The purpose of this is to utilize the thermal energy to immediately regenerate the collection member when the temperature of the heat storage material rises above a predetermined temperature due to heat from the engine exhaust gas. The purpose of this invention is to set the capacities of the electric heating element and the battery to a small value while reducing the power consumption of the electric heating element, thereby making it possible to reliably regenerate the collection member.

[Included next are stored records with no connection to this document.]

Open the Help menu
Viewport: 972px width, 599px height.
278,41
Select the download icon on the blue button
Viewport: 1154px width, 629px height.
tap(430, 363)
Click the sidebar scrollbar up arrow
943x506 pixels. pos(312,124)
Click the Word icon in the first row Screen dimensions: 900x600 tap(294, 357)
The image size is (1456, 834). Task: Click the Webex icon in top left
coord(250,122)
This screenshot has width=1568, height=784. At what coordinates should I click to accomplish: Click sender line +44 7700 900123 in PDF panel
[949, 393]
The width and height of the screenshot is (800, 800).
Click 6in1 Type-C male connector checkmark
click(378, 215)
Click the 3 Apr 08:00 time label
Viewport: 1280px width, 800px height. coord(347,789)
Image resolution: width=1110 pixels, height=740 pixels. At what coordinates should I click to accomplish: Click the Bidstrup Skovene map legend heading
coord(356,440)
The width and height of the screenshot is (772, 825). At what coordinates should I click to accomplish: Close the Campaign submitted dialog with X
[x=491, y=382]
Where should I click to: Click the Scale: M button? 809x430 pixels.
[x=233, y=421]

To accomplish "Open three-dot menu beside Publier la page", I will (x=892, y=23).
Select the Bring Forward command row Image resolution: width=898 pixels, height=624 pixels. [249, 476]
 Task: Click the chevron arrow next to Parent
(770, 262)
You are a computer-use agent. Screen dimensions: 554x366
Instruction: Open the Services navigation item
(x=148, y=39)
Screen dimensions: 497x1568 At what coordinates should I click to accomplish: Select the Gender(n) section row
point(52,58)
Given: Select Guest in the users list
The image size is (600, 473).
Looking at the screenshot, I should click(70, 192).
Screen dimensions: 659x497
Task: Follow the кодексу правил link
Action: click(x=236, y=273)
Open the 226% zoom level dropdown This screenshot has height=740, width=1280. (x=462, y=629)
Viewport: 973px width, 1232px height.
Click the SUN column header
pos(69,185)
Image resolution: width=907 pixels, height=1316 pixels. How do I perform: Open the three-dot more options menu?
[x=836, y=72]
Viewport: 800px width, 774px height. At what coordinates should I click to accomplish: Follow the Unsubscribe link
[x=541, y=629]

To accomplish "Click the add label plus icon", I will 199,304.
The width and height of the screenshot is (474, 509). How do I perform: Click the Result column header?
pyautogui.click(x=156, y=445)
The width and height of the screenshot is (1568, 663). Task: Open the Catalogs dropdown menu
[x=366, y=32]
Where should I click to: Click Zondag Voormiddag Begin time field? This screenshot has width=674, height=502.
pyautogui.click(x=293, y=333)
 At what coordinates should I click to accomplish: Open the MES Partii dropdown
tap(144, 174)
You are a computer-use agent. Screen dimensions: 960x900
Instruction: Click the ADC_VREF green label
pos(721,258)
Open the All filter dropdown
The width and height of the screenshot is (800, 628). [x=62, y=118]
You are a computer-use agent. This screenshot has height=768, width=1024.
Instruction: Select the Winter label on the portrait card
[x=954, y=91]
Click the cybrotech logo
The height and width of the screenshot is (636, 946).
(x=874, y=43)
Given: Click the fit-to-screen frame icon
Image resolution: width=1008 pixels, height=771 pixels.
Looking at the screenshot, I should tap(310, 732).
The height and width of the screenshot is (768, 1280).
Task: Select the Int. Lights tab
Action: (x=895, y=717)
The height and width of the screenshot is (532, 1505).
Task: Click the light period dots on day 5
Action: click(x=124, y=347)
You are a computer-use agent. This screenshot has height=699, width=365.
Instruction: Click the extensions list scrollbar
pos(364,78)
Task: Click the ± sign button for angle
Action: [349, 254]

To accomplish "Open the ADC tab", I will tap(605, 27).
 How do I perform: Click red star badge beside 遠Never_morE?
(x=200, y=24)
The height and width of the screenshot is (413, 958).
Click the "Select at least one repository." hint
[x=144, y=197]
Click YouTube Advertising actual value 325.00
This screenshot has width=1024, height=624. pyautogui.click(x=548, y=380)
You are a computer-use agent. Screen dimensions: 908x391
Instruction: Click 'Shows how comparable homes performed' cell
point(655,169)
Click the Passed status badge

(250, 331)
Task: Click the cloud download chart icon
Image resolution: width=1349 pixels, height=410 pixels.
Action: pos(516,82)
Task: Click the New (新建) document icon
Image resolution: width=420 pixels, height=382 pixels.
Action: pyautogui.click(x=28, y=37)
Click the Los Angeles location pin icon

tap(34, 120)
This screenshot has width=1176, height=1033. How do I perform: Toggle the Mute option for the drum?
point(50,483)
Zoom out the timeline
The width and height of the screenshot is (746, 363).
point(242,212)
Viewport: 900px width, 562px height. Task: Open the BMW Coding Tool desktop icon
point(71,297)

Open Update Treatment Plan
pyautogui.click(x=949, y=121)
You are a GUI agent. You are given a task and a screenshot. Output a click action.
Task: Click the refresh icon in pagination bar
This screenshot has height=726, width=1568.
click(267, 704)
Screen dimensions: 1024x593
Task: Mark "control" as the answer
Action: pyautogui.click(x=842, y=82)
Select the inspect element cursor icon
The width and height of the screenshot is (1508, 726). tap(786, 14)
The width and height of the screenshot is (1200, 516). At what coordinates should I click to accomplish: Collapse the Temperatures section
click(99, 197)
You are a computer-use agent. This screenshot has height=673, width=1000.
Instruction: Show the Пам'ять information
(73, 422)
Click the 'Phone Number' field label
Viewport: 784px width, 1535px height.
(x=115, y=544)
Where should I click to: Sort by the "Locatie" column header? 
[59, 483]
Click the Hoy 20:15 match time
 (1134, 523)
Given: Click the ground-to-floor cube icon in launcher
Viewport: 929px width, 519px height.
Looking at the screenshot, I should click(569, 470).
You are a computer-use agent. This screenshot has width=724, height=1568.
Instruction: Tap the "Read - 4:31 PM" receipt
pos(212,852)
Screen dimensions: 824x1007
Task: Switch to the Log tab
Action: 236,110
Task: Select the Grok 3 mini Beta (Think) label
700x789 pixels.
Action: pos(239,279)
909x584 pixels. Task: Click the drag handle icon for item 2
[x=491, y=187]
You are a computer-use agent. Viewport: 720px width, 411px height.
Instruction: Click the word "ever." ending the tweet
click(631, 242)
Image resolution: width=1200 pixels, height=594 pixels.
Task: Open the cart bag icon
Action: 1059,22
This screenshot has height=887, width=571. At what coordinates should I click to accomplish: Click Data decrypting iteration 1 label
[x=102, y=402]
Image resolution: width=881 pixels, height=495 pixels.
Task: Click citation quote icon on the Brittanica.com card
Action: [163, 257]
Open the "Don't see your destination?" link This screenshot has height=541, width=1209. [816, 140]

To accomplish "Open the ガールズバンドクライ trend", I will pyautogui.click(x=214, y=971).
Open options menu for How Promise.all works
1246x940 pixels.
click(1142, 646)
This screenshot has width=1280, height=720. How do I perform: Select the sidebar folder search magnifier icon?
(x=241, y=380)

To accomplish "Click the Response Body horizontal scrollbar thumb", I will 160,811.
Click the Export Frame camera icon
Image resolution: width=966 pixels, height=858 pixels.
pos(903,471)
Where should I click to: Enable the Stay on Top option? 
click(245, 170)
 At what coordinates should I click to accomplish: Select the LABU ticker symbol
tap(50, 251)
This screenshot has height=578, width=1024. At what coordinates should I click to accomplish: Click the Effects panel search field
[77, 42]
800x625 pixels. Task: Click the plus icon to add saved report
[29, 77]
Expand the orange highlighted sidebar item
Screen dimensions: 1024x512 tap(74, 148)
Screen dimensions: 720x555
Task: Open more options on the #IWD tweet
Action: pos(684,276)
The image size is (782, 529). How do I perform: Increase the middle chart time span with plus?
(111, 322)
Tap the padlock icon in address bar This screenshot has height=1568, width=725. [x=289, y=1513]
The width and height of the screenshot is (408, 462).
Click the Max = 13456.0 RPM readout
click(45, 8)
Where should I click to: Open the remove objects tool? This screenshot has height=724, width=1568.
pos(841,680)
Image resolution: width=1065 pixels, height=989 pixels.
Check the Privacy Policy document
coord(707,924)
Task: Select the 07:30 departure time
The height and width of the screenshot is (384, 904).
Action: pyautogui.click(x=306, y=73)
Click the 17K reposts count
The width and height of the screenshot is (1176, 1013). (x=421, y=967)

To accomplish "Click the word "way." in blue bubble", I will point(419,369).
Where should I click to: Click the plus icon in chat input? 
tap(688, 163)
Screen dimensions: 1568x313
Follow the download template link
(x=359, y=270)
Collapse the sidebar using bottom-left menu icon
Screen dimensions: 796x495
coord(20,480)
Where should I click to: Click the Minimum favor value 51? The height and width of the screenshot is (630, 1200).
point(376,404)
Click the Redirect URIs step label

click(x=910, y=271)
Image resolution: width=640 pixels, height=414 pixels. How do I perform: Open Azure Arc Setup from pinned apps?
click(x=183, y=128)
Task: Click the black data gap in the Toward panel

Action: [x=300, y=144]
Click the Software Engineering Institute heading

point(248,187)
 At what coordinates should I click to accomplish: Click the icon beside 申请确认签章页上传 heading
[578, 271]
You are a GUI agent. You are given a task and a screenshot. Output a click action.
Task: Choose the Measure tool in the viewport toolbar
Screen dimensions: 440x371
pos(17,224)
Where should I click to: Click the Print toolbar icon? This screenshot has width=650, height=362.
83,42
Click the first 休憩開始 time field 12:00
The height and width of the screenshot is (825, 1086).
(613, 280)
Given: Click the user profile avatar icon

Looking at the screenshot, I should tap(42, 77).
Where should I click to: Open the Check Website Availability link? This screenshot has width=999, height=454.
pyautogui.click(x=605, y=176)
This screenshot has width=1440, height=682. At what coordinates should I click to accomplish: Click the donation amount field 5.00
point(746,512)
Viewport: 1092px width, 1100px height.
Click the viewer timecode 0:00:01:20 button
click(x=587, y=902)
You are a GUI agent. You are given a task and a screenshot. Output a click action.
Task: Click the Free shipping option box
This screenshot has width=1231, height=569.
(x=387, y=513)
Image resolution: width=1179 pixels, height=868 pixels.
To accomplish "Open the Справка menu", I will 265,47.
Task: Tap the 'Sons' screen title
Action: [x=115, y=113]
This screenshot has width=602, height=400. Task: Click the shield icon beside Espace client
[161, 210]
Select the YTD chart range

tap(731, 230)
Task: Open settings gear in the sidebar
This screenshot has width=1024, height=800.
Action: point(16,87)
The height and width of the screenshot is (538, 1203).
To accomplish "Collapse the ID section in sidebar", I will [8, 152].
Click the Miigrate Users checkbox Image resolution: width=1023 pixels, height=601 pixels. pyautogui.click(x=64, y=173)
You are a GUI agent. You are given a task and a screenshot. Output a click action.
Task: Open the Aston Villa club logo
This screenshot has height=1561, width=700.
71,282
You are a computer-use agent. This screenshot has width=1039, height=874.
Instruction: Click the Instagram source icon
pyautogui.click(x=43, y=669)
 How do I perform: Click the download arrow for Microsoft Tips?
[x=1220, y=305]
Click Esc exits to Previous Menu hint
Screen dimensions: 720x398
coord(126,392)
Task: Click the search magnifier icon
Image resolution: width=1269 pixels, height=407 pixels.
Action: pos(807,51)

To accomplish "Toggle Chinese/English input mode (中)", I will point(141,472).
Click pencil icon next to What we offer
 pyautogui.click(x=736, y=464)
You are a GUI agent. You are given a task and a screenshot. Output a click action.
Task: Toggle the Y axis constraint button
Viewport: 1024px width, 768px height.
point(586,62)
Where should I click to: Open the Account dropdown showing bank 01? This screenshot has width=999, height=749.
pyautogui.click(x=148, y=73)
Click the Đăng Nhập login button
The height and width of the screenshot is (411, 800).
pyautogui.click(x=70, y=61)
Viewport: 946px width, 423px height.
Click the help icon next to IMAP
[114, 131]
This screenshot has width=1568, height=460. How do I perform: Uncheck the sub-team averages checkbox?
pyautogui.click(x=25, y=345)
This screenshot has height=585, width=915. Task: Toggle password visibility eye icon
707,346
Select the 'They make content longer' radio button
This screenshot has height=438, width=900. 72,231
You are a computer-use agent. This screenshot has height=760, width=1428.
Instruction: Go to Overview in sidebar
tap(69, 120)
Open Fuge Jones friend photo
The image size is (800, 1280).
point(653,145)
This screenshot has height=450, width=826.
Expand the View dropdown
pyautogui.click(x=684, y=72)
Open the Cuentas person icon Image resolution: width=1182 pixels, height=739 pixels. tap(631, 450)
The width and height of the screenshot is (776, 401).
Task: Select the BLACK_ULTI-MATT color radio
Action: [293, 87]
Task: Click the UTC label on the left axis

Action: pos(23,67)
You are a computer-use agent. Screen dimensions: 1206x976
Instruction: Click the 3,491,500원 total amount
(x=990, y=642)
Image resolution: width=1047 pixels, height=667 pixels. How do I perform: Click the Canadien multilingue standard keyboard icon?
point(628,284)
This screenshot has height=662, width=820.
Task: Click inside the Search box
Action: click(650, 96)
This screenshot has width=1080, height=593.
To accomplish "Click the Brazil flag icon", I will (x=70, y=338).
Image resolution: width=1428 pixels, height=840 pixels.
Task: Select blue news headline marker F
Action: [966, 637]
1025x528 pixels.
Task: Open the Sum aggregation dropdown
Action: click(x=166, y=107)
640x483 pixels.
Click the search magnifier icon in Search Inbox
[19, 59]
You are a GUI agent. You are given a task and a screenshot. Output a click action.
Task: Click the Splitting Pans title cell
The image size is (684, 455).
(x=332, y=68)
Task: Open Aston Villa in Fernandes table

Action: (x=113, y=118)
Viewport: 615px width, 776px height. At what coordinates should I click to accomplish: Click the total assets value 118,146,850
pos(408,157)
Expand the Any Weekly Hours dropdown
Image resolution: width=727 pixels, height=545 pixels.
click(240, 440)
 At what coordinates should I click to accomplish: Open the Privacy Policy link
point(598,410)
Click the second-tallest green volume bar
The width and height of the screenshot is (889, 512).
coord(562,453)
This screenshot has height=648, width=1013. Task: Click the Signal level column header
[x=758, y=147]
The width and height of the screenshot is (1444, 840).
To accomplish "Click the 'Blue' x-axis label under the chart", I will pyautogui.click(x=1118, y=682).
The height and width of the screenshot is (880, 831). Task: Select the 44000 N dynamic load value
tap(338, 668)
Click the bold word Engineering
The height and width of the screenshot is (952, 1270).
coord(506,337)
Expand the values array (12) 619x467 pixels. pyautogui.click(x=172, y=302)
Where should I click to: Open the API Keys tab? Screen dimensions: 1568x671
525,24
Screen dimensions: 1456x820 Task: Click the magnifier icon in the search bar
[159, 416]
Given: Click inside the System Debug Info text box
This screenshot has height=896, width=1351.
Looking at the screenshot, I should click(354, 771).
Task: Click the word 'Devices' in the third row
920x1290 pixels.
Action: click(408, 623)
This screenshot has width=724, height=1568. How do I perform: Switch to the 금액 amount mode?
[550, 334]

(Structure of the invention) In order to achieve the above object, the structure of the invention is as follows:
In a diesel engine exhaust purification device comprising a catalyst-equipped collection member for collecting particulate components disposed in the exhaust passage, a catalyst-equipped collection member is provided in the exhaust system upstream of the catalyst-equipped collection member to come into contact with exhaust gas and collect it. A heat storage material that heats regenerated gas to burn and remove particulate components collected by the member; an electric heating element that heats the heat storage material and stores thermal energy; and energizes the electric heating element at predetermined intervals. and a first heating element control means for controlling the heating element. Further, a heat storage material temperature detector detects the temperature of the heat storage material, and when the heat storage material temperature rises to a predetermined value or more based on the output of the heat storage material temperature detector, the electric heat generation is performed even within the predetermined period. A second heating element control means for energizing the body is provided.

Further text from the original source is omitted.